First, let me say, I LOVE that our subforum is really active lately! I am so passionate about dialysis and networking ideas with fellow nephrology peeps.

So.....recently I had a conversation with a colleague. We were trouble shooting ways to get fluid off of a hypotensive patient. We put the usual stuff out there, cold dialysate, uf profiling, na modeling, IUF treatment, etc. And he brought up that the patient was on the largest size membrane, possibly there is too much volume outside of his body, perhaps the dialyzer was contributing to the bp dropping. Doesn't add up to me, but would love to hear your thoughts? Is it significant enough to make a difference?

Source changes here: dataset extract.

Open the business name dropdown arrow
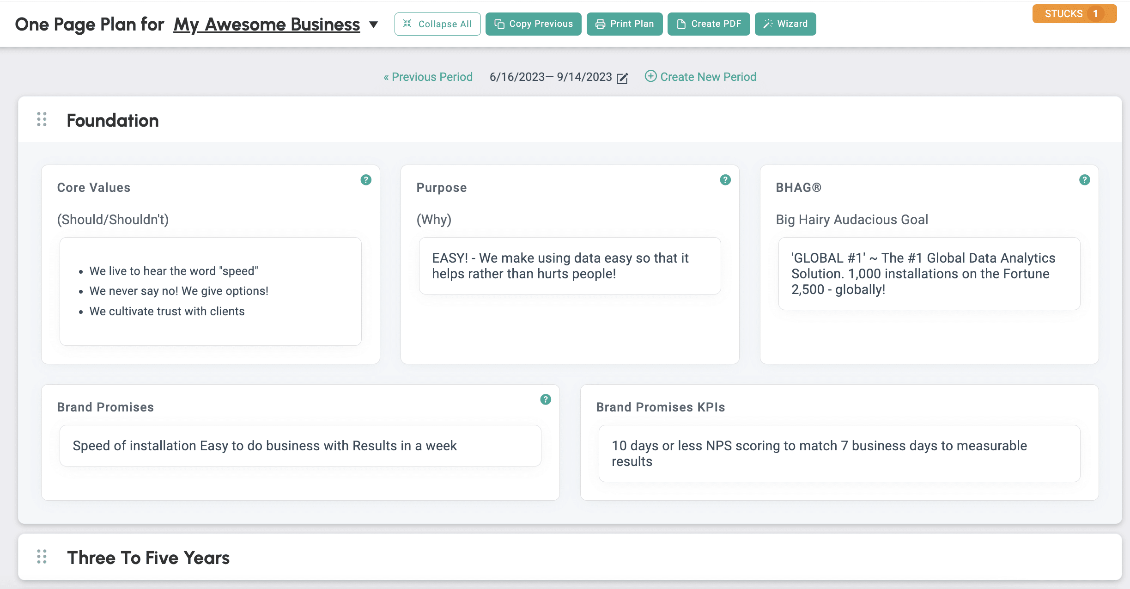The image size is (1130, 589). pyautogui.click(x=374, y=25)
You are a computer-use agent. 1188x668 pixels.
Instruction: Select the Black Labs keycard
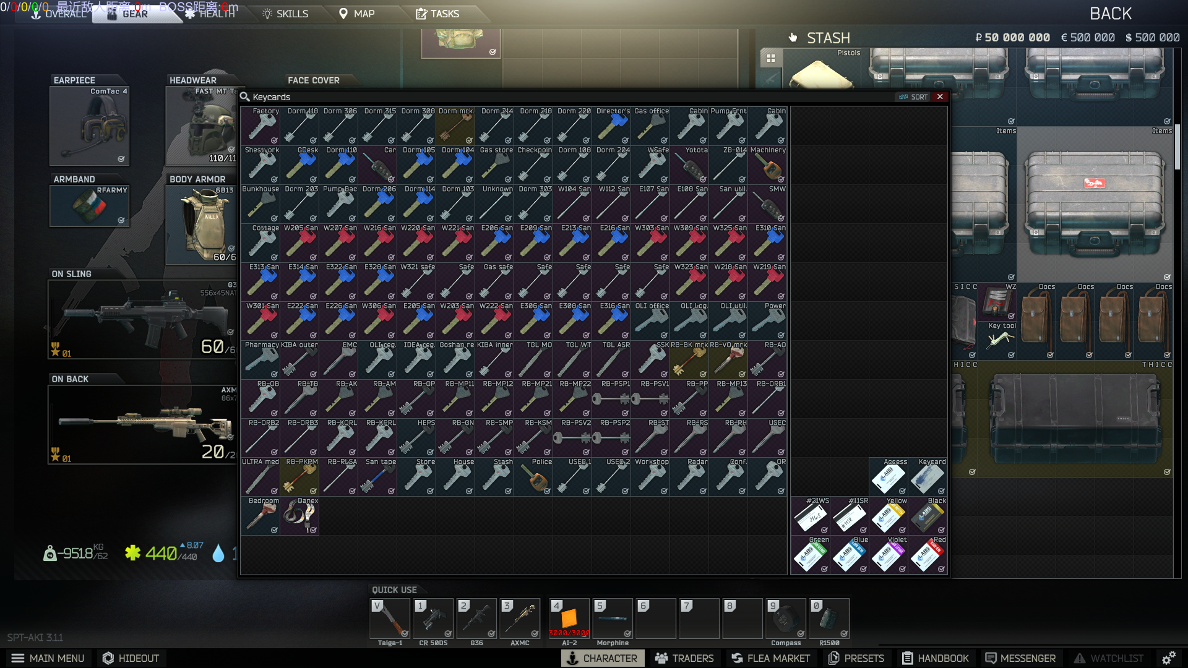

The F200 has a prime volume of 112 mL, the F160 is 83mL. 29mL doesn't seem like enough to make a diff, but maybe. Also, unless you are wasting the prime, you're replacing blood with equal volume of saline at hookup. Can you challenge pt with a smaller dialyzer just to see?What about giving albumin to shift fluid? I feel your pain, hypotensive and overloaded is a bad combination.

The F200 has a prime volume of 112 mL, the F160 is 83mL.

Too late to edit, but I should have said I am using what I have on hand as an example. Don't know what size dialyzers you are using. Thanks for the question.

Specializes in Dialysis.

I think it has to do with the larger surface area of the high flux dialyzers. Patients wanted shorter treatment times so filters with larger surface areas were developed. If a patient can't tolerate a regular dialysis treatment CRRT and SLED are used which use much smaller filters but longer treatment times.